EXERCISE AIM
Copy the rows from the line with "The height and width of the screenshot is (1305, 2560)." up to and including the line with "The height and width of the screenshot is (721, 739).", reproducing each line verbatim.

EXTRACTED RECORDS
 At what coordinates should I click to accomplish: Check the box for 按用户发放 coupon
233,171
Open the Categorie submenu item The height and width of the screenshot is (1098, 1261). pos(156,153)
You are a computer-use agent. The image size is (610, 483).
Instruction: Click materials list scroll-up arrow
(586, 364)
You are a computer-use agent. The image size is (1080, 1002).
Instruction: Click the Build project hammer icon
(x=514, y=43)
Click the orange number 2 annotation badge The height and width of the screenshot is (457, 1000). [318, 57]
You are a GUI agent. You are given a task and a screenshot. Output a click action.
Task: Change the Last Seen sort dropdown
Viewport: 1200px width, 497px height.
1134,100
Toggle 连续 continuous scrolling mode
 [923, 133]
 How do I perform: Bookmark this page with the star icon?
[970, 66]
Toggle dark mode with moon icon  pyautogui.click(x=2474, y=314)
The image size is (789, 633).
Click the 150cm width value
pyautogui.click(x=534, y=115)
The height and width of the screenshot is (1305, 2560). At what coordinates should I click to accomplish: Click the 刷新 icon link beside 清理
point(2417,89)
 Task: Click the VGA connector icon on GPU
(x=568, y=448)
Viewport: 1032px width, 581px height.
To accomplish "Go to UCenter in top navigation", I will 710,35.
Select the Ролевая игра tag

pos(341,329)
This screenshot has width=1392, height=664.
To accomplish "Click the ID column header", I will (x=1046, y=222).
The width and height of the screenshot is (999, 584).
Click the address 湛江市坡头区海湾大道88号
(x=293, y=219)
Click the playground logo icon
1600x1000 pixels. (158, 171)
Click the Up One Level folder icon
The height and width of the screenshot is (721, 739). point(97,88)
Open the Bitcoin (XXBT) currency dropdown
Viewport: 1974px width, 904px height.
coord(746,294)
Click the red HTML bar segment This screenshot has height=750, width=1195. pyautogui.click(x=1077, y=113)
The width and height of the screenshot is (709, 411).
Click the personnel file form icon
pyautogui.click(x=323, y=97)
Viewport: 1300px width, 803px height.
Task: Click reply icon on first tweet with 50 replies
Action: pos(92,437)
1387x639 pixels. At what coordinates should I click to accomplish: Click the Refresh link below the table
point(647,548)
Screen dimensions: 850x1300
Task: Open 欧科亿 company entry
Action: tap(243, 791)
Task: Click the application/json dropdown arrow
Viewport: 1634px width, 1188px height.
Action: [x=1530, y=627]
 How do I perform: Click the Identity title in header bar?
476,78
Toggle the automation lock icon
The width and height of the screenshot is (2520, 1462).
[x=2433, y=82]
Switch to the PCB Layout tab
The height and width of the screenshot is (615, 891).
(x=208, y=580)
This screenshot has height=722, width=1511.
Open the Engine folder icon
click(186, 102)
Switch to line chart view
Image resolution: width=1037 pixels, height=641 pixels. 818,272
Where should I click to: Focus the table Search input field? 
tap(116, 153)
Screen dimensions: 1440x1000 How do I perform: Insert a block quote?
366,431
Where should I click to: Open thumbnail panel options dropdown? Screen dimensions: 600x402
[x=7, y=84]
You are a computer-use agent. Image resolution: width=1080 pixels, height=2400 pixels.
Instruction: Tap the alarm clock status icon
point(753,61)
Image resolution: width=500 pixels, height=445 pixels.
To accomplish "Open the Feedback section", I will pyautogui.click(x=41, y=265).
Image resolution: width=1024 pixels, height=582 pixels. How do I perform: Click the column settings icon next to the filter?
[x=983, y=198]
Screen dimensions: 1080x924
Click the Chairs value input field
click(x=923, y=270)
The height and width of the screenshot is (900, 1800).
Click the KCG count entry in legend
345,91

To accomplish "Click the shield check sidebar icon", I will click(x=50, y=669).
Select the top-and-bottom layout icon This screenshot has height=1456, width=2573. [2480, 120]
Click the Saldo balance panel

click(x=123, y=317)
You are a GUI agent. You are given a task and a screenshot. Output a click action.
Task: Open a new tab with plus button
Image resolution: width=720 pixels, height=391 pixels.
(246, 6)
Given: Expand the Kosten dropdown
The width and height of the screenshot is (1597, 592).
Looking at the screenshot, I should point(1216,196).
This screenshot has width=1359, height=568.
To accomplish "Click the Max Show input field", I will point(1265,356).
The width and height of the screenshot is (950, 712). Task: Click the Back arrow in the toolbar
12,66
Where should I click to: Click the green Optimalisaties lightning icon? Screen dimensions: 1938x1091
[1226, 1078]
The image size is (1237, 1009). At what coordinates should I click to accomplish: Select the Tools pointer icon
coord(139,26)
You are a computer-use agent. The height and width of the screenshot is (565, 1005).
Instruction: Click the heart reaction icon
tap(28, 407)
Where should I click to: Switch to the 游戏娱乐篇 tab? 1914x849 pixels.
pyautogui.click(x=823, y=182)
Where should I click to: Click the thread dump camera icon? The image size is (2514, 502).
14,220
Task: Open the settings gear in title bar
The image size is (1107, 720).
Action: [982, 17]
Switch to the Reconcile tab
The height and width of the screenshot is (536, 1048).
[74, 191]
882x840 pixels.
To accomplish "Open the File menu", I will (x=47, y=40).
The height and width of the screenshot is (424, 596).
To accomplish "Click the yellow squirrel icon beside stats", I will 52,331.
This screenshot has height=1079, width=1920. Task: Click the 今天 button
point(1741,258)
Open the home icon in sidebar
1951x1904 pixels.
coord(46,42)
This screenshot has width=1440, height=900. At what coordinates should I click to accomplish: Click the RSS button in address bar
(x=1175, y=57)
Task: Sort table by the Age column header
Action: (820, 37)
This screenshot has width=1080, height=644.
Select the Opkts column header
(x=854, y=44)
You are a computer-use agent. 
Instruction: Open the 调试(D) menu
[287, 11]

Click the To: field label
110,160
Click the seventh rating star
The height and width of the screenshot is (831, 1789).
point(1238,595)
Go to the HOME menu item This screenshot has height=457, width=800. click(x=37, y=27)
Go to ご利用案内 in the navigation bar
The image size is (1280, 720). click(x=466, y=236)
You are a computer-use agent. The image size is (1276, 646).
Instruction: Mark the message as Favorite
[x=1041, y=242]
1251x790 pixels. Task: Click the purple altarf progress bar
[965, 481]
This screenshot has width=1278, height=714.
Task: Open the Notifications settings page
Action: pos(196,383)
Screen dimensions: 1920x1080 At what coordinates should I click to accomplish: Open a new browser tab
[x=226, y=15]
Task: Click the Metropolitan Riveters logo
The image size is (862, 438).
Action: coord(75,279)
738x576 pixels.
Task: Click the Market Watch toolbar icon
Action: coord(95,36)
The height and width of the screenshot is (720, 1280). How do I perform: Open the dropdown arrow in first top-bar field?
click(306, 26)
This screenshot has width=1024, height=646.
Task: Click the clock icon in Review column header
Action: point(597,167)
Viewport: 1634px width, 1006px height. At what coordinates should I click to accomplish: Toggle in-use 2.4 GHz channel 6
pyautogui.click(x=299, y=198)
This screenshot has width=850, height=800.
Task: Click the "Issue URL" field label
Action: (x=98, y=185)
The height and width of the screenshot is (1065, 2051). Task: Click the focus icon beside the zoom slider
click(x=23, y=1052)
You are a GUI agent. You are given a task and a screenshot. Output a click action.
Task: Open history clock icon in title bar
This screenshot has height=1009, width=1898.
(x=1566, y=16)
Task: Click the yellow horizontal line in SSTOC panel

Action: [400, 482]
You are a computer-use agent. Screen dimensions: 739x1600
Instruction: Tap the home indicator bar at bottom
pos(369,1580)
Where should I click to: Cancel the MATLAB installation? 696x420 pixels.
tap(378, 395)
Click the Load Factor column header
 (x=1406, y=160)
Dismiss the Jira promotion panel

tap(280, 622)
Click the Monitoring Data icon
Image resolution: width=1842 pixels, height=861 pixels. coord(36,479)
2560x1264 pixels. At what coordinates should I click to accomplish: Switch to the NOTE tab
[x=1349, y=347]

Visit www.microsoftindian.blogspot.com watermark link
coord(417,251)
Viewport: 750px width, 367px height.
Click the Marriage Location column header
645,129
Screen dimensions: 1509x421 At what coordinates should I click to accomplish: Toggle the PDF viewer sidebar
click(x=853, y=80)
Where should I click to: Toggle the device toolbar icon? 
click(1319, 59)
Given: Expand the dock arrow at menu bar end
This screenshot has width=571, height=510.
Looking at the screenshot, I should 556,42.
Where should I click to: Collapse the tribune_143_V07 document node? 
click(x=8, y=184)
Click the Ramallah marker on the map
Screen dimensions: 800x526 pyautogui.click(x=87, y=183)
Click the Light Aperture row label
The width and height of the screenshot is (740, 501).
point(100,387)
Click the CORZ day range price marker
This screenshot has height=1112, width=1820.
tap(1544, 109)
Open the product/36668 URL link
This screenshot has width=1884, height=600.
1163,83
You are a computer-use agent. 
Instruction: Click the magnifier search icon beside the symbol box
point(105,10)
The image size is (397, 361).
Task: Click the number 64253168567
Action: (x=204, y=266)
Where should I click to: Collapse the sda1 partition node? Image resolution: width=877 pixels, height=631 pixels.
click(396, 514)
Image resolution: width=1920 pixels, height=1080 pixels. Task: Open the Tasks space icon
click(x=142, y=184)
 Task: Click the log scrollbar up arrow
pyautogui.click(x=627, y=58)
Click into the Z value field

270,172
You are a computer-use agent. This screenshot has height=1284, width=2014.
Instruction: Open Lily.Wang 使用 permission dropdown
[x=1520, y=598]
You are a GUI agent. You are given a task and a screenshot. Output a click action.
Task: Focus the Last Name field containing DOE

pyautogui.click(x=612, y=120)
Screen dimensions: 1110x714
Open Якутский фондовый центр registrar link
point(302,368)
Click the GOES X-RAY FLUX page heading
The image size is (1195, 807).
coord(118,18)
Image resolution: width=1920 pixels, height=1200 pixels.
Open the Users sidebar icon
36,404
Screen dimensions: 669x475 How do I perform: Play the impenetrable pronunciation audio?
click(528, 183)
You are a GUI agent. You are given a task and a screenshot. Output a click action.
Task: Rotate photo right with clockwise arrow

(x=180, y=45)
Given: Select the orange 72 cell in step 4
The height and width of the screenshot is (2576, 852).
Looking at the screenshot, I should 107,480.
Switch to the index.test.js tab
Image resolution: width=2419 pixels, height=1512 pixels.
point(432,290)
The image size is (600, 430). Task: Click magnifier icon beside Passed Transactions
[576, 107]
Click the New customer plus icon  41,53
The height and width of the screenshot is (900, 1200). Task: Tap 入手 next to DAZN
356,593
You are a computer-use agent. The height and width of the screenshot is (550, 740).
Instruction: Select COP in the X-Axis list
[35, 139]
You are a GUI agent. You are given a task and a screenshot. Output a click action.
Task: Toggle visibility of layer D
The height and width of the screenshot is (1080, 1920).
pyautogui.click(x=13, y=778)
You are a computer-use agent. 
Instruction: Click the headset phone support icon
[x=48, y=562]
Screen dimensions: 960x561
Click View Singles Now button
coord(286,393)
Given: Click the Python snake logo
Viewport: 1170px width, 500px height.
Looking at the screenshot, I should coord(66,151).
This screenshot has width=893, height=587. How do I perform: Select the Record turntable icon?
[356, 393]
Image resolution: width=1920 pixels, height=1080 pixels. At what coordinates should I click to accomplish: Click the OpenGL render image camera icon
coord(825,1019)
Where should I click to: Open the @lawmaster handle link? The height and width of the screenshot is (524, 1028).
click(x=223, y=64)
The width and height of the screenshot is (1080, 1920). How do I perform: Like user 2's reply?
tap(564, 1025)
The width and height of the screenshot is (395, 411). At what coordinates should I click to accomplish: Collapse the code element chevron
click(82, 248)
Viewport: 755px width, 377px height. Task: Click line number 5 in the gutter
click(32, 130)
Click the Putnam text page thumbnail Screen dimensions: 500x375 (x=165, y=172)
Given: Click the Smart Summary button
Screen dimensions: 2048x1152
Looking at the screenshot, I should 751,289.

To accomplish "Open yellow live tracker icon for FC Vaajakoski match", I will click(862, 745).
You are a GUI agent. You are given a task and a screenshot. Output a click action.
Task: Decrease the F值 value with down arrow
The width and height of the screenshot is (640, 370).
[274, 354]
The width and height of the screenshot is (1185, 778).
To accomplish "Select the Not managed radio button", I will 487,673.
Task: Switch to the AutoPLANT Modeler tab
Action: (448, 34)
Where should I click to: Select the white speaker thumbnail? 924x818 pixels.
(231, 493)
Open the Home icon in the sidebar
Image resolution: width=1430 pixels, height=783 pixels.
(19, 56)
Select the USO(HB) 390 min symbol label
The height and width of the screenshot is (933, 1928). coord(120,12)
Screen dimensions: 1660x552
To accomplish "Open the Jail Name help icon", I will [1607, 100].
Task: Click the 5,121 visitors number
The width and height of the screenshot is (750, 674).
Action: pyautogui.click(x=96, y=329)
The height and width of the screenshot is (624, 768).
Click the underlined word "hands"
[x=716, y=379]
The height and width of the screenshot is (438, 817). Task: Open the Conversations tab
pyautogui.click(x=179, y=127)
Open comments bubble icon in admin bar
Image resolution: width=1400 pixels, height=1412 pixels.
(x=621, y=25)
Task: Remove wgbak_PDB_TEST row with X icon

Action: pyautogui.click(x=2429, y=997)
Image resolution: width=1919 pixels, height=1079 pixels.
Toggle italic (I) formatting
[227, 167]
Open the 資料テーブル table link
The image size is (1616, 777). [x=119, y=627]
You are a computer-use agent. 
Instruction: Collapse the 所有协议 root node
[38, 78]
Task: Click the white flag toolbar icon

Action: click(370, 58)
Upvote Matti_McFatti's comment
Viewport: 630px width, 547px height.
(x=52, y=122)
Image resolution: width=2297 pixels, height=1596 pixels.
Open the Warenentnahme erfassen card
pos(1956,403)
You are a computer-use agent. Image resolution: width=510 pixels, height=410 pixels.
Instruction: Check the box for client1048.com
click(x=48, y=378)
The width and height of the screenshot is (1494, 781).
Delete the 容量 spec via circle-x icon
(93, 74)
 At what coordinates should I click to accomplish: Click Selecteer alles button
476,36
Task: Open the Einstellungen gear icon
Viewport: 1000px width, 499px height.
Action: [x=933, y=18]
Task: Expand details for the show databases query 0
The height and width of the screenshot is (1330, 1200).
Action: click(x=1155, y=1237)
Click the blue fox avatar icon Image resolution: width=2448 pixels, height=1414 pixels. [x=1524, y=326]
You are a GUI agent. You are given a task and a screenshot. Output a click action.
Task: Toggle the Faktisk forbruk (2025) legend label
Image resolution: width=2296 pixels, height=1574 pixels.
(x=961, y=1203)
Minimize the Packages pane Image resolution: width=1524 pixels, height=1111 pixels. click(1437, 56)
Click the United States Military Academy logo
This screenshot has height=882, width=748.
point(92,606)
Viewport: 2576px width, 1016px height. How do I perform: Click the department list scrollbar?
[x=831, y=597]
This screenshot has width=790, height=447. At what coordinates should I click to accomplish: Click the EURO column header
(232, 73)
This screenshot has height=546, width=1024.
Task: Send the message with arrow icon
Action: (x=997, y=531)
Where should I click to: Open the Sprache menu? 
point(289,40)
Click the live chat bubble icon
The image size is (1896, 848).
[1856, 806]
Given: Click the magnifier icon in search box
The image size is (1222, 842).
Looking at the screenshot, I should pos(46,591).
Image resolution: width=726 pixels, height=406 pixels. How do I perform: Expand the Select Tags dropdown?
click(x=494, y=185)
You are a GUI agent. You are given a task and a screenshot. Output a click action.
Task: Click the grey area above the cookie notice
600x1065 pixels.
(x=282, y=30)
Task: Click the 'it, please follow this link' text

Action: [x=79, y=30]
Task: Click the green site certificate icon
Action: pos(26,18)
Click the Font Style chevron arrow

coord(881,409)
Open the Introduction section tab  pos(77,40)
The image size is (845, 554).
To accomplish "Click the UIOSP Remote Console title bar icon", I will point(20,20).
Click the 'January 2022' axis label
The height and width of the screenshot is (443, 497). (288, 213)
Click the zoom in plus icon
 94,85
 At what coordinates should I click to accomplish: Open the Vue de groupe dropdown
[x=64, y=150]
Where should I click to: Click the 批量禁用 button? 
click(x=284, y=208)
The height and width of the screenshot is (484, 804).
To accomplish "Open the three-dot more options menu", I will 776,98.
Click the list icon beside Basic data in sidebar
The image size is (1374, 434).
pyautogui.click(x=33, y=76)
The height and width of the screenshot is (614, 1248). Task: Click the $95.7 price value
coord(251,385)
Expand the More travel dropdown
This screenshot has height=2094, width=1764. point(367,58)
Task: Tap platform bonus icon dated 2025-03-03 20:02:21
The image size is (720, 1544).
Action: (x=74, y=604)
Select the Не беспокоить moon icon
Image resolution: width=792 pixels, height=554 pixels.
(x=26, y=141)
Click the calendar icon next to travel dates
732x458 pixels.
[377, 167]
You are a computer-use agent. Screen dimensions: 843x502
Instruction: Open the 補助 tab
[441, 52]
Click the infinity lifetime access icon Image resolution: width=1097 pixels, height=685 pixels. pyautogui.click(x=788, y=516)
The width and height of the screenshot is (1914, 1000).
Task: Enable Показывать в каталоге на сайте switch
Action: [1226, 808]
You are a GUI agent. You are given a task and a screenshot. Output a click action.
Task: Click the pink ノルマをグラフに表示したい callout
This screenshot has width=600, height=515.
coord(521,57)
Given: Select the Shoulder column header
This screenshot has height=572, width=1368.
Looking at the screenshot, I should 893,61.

OUTPUT BELOW
The height and width of the screenshot is (1305, 2560). At what coordinates should I click to accomplish: Click the 刷新 icon link beside 清理
point(2417,89)
 Task: Click the VGA connector icon on GPU
(x=568, y=448)
Viewport: 1032px width, 581px height.
To accomplish "Go to UCenter in top navigation", I will 710,35.
Select the Ролевая игра tag

pos(341,329)
This screenshot has width=1392, height=664.
To accomplish "Click the ID column header", I will (x=1046, y=222).
The width and height of the screenshot is (999, 584).
Click the address 湛江市坡头区海湾大道88号
(x=293, y=219)
Click the playground logo icon
1600x1000 pixels. (158, 171)
Click the Up One Level folder icon
The height and width of the screenshot is (721, 739). point(97,88)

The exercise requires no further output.